Dataset extract:
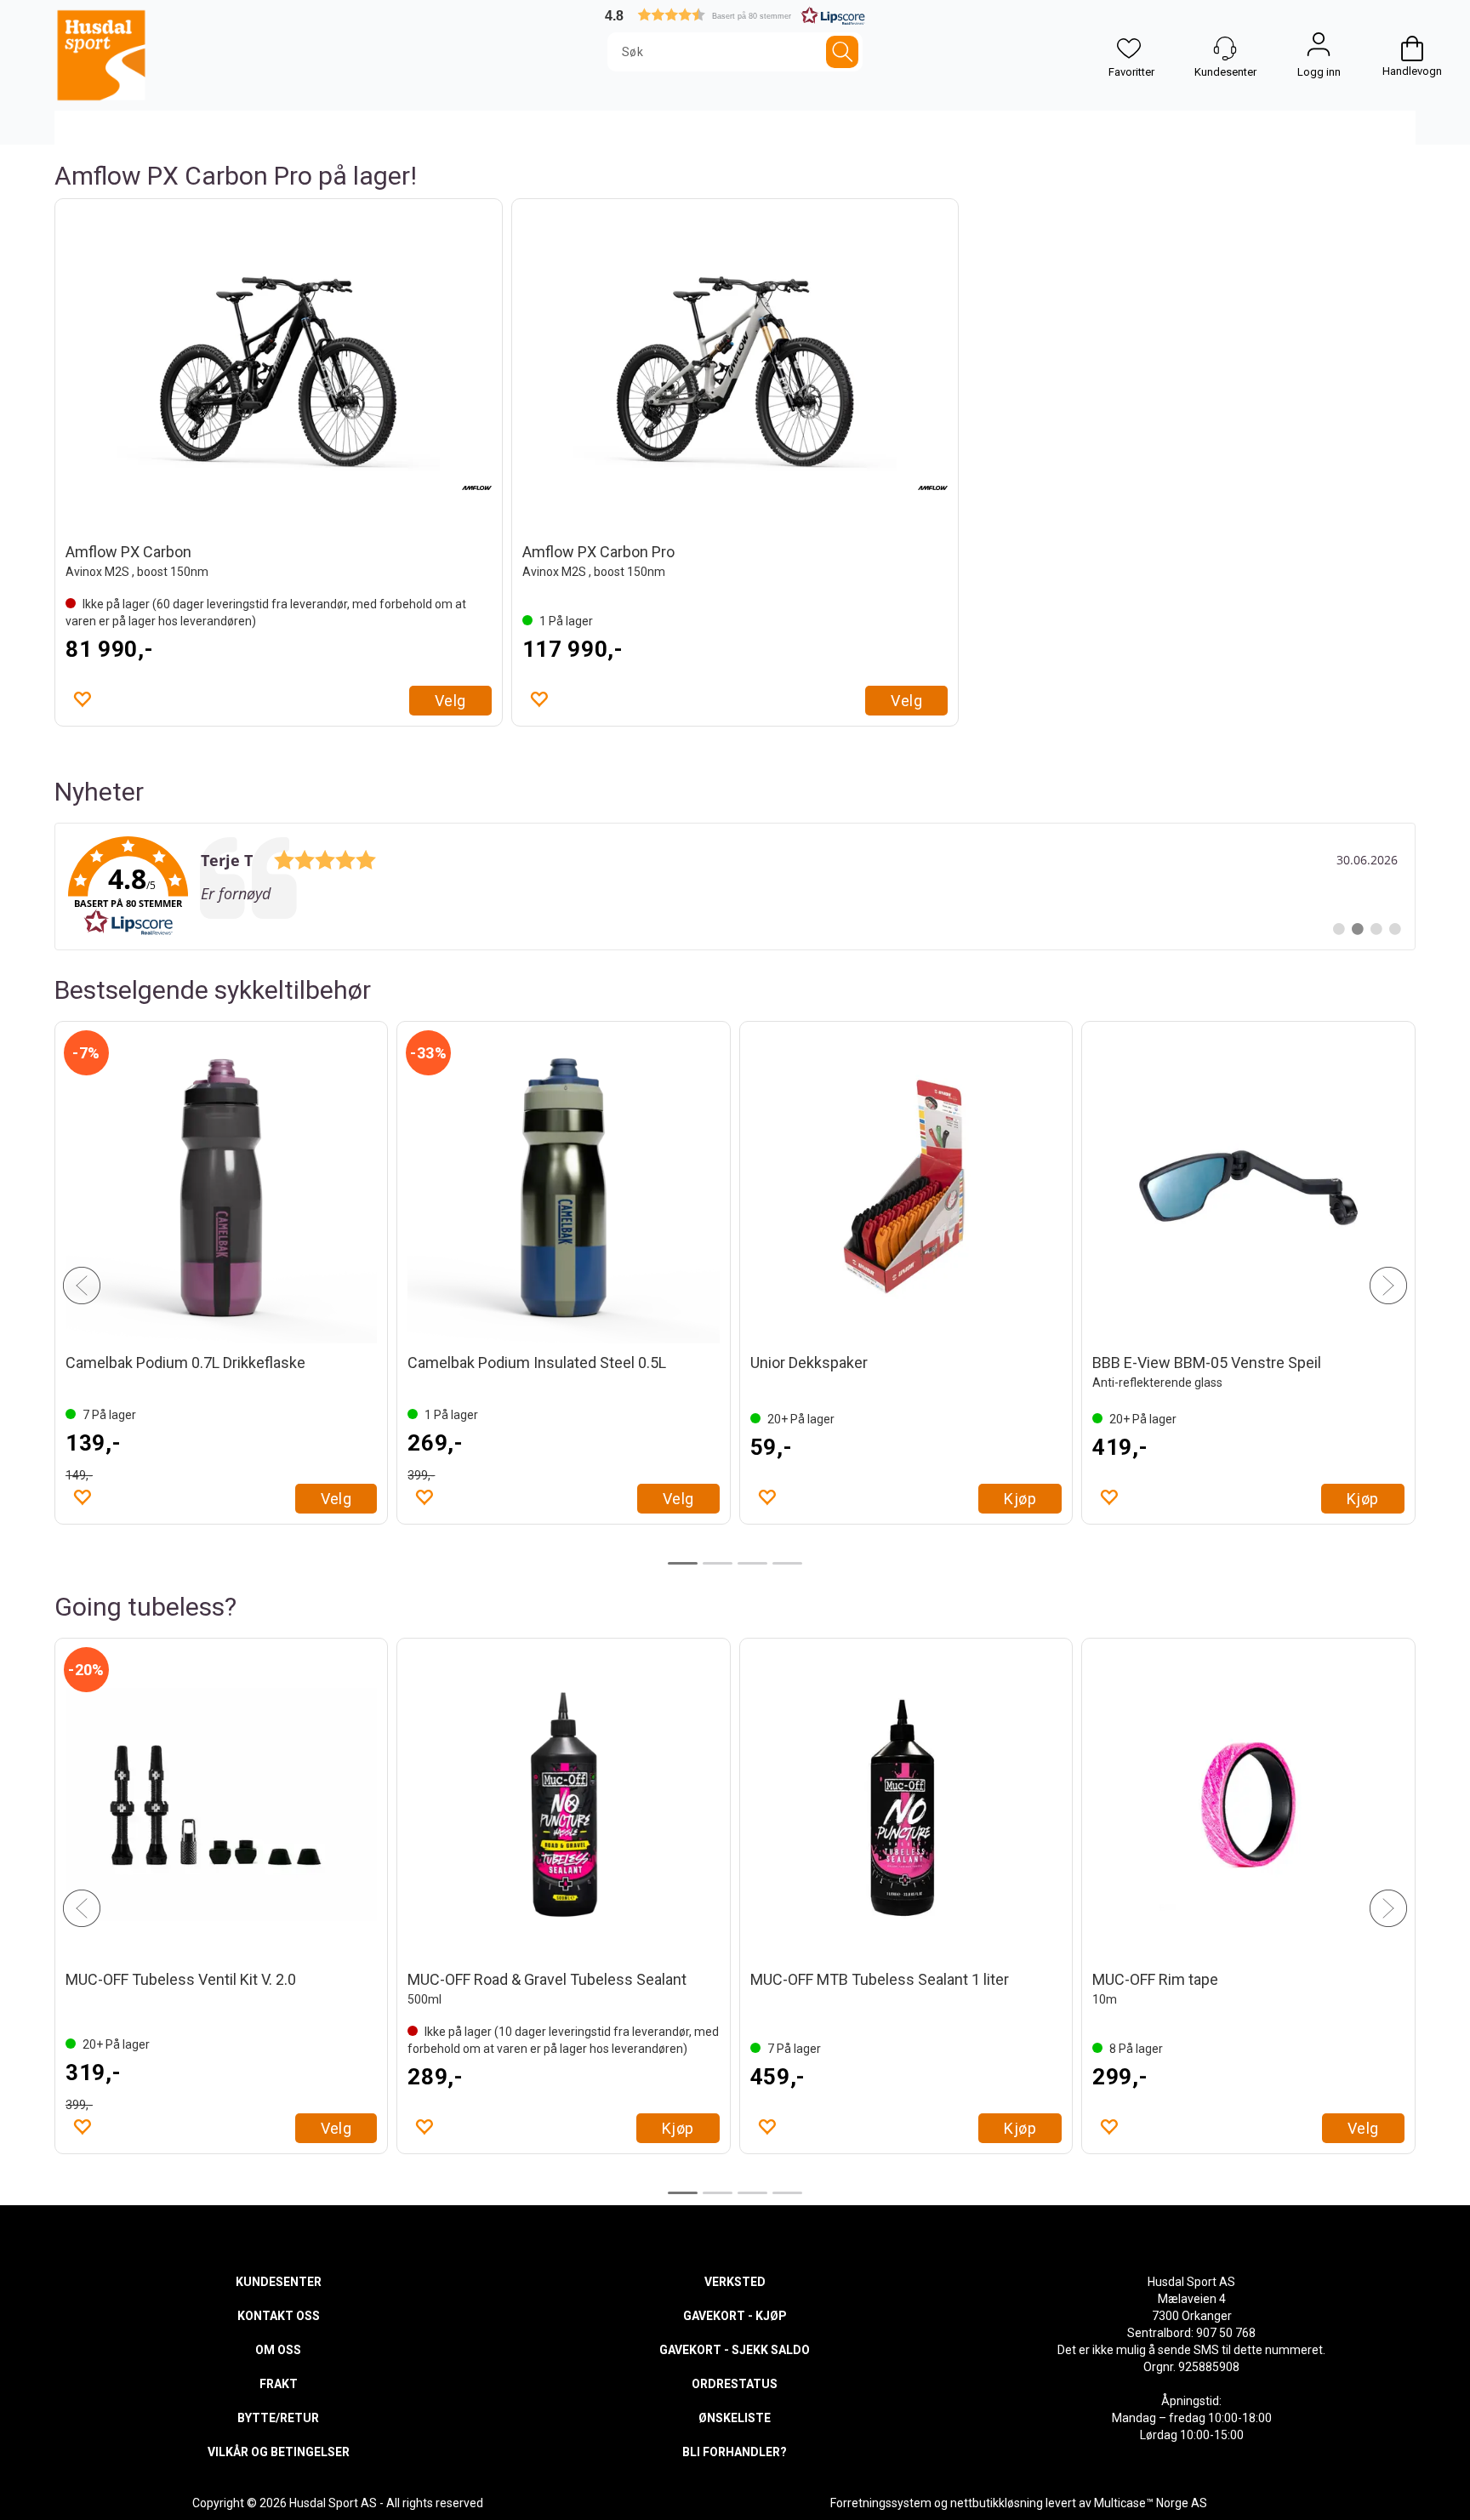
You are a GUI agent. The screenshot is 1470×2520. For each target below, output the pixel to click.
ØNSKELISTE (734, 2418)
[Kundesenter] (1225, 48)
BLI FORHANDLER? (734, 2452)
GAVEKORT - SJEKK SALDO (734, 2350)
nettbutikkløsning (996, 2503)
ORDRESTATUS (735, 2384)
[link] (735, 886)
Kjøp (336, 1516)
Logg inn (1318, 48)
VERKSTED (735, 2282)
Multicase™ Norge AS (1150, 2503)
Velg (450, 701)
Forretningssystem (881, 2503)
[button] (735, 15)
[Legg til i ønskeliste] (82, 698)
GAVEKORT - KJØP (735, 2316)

...

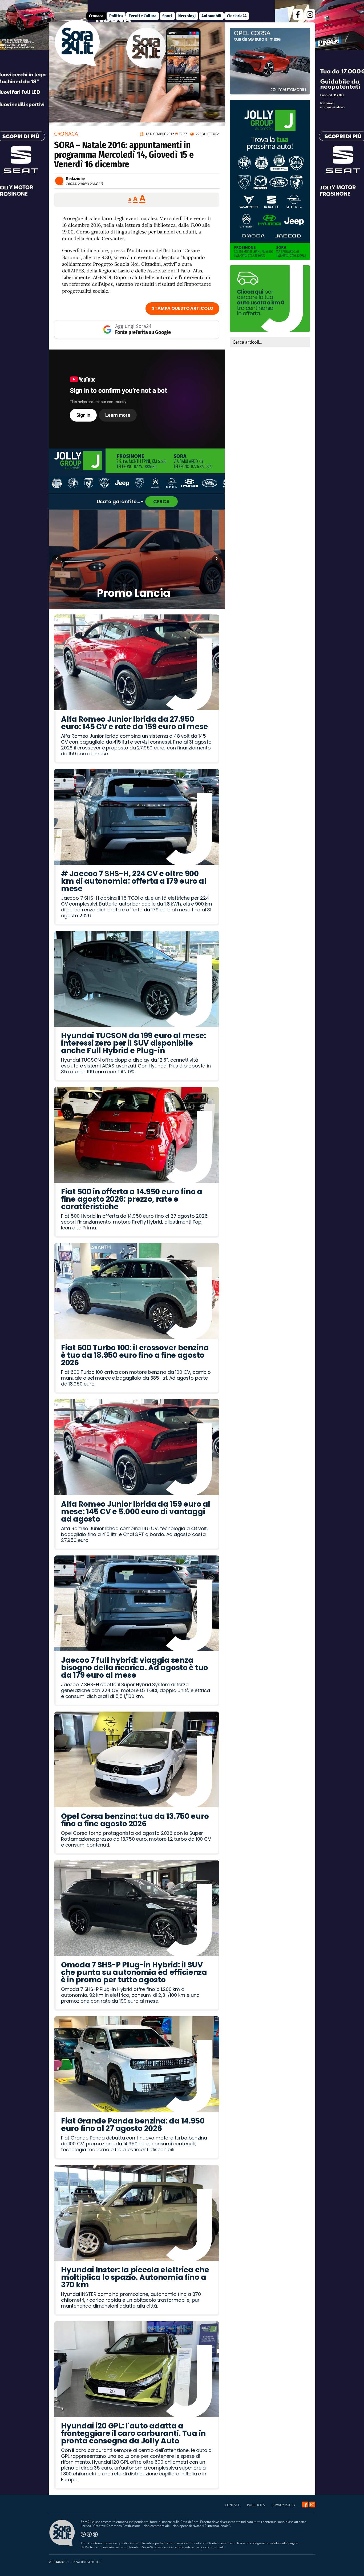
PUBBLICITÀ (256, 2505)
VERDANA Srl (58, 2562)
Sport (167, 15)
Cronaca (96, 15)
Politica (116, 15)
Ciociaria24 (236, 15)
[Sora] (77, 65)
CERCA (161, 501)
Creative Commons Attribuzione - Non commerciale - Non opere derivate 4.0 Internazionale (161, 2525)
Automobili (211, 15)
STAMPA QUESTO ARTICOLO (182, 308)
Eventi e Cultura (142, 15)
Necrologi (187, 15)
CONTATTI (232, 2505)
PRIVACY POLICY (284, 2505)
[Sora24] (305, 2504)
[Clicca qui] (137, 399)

Exercise instructions: Filter the lines above, keeping each one that contains the string "GAVEKORT".

Reply to the task:
GAVEKORT - SJEKK SALDO (734, 2350)
GAVEKORT - KJØP (735, 2316)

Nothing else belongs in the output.